NAME: Camden “Kash”
HOME TOWN & STATE: Vicksburg, MS
DIAGNOSIS DATE: March 27, 2024
PARENTS: AJ and Jamie Barnes
SIBLINGS: Kynsleigh and Emersyn
What did it feel like when we learned our child has SLC6A1?
Absolutely heartbreaking! We were at first diagnosed with Doose Syndrome and had our hopes up that this was hopefully a temporary disorder that he may could outgrow, but then was lead to do genetic testing where we found out Kash had SLC6A1 and this was a lifelong disorder! It’s absolutely heartbreaking knowing he will have to face more difficulty in life than his sister and other children his age! As his parents and family we will sacrifice anything and everything we have to do to make life easier and successful for him! We don’t know what the future holds for Kash, but we will always be a part of it for the best interest of him!
How did you know something was wrong?
We began to notice something was wrong at around 6 months old when Kash wasn’t meeting milestones like he should! At first we thought it was just because he was a boy and every kid develops at that their own pace! At around 7 months old, Kash started having rolling of eyes with head drops and we just knew something wasn’t right! We began talking to his pediatrician and it wasn’t until he was a year old that we found out he had epilepsy after EEG! From then further testing was performed!
The hardest part of being an SLC6A1 family?
The unknown! Not knowing what Kash’s future will look like! At this point we are still not talking and that’s one of our concerns! Will Kash ever be able to tell us his wants, his needs, how he feels, etc! Being parents of a special needs child is often so rewarding though! I have always been told God only gives special children to special because whom he knows can handle them! I have always been aware of special needs children having a sister who is also special needs (Down Syndrome.) We just don’t know what the future holds for Kash and other children with this disorder but want to make the best out of it!
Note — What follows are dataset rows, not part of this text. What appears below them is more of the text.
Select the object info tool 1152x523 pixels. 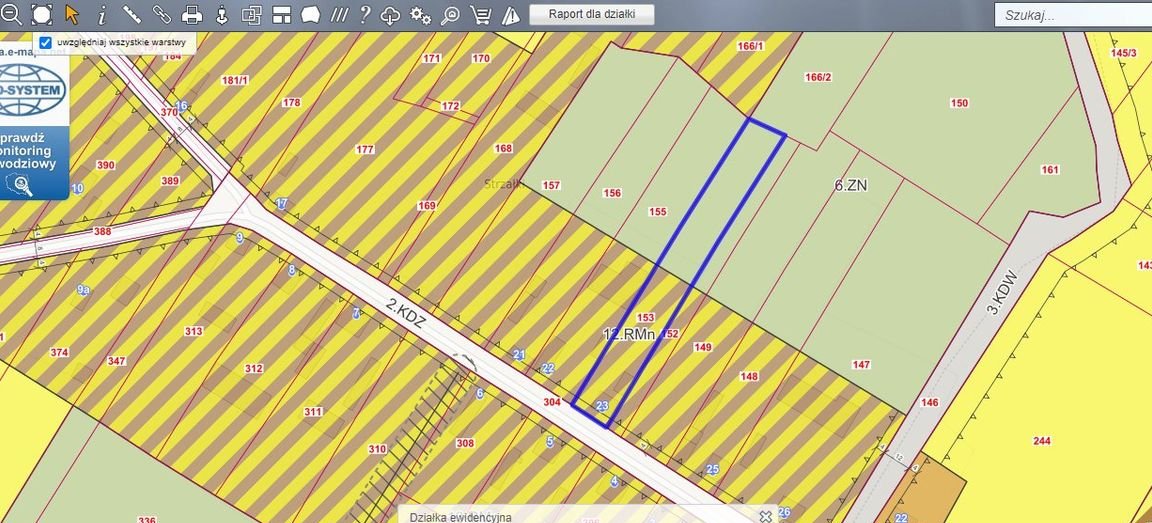(x=101, y=14)
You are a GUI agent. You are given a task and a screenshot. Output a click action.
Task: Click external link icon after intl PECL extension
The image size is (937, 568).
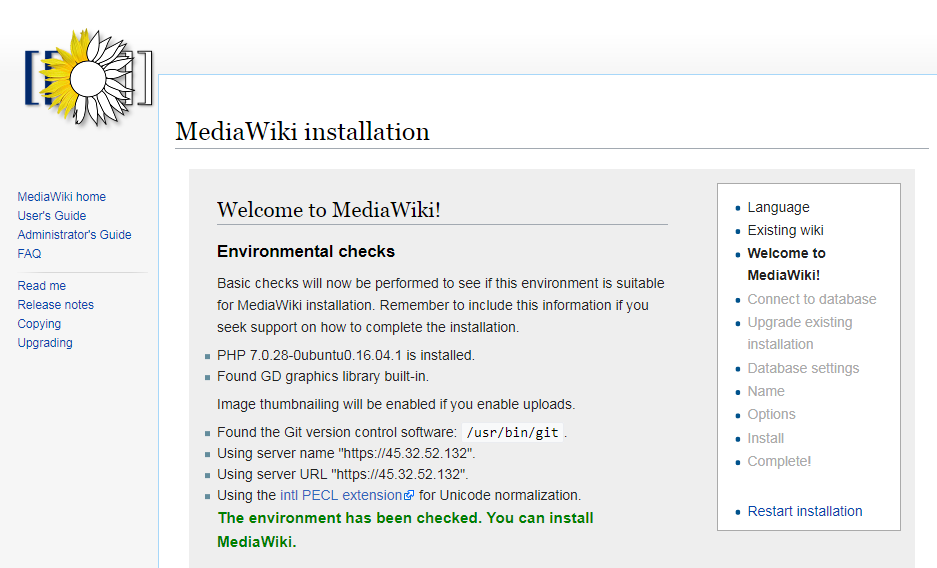coord(409,495)
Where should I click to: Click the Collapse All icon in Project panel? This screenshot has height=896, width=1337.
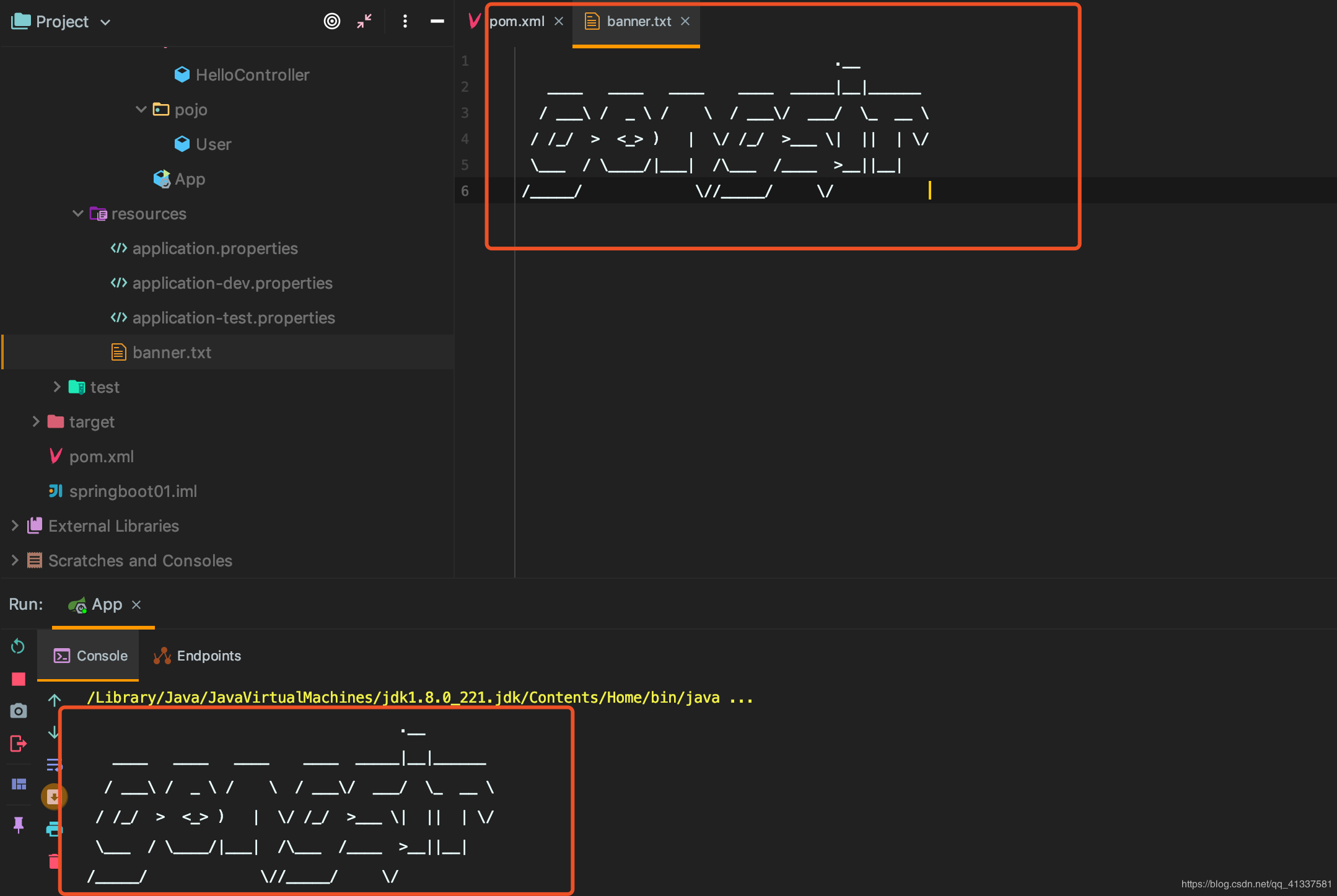point(364,22)
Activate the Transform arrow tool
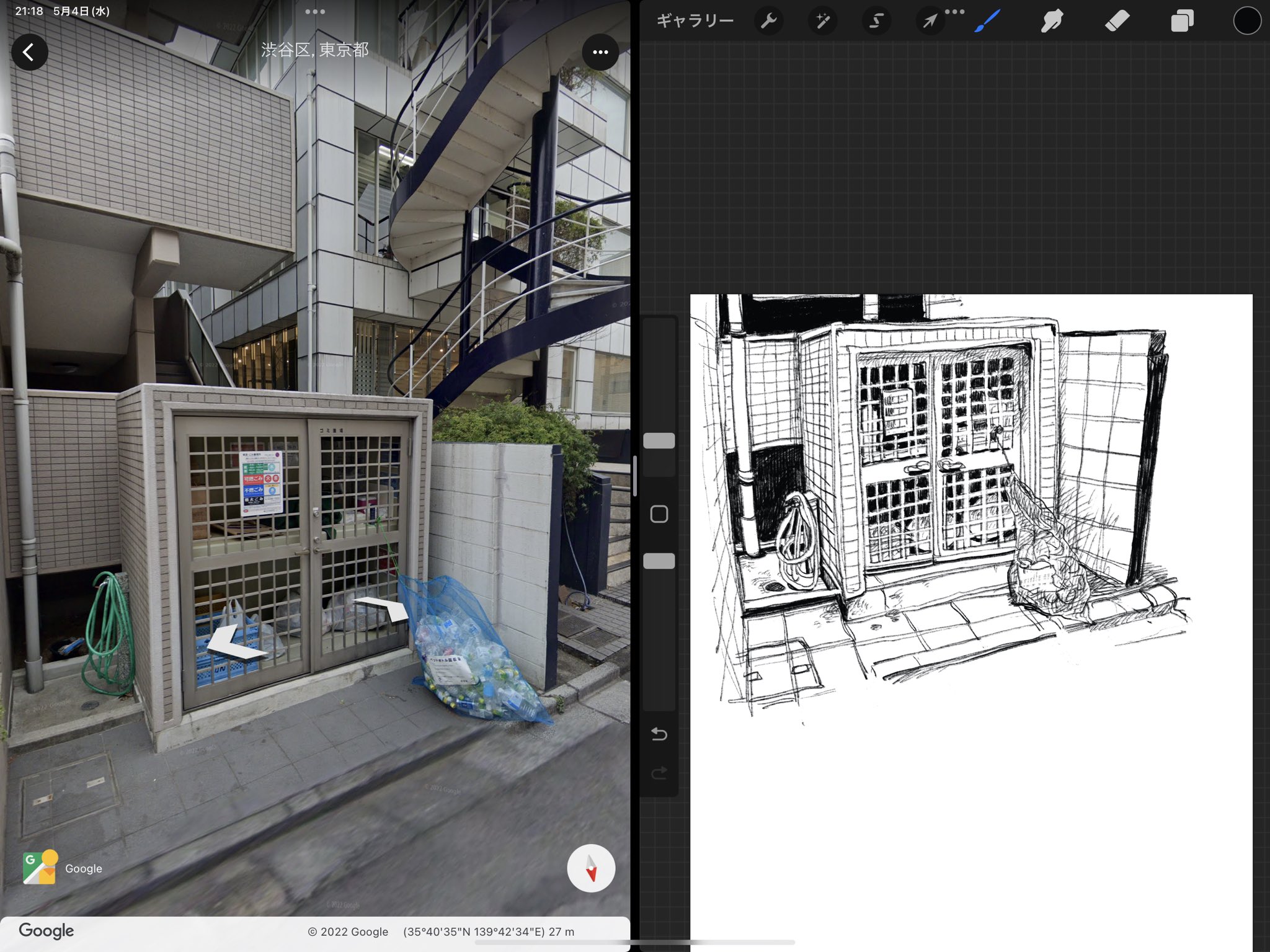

What are your dreams for Kash?
Our hope and dreams for Kash is to give him the best life we can give him! To love him, cuddle him, support him in every way possible throughout his entire life! Currently we are still doing all the therapies for him, occupational therapy, physical therapy, speech therapy, along with early invention schooling! Although he is so sensory seeking, inattentive, and wants to do his own thing during therapy sessions we pray his therapists do not give hope hope, faith, and love for him and continue striving to help him get better in every way possible! We also pray to give people in the community to understand his diagnosis and treat him equally! Just because we are different doesn’t mean you treat us different!
Why would you like people to donate to SLC6A1 Connect?
We would love for everyone to donate not only to Kash, but each and every child that suffers from a rare gene disorder! We are wanting more research to fight for rare disorders and hopefully a cure through gene therapy for SLC6A1! Donations help these children more than you know to give them somewhat of the normal life they deserve!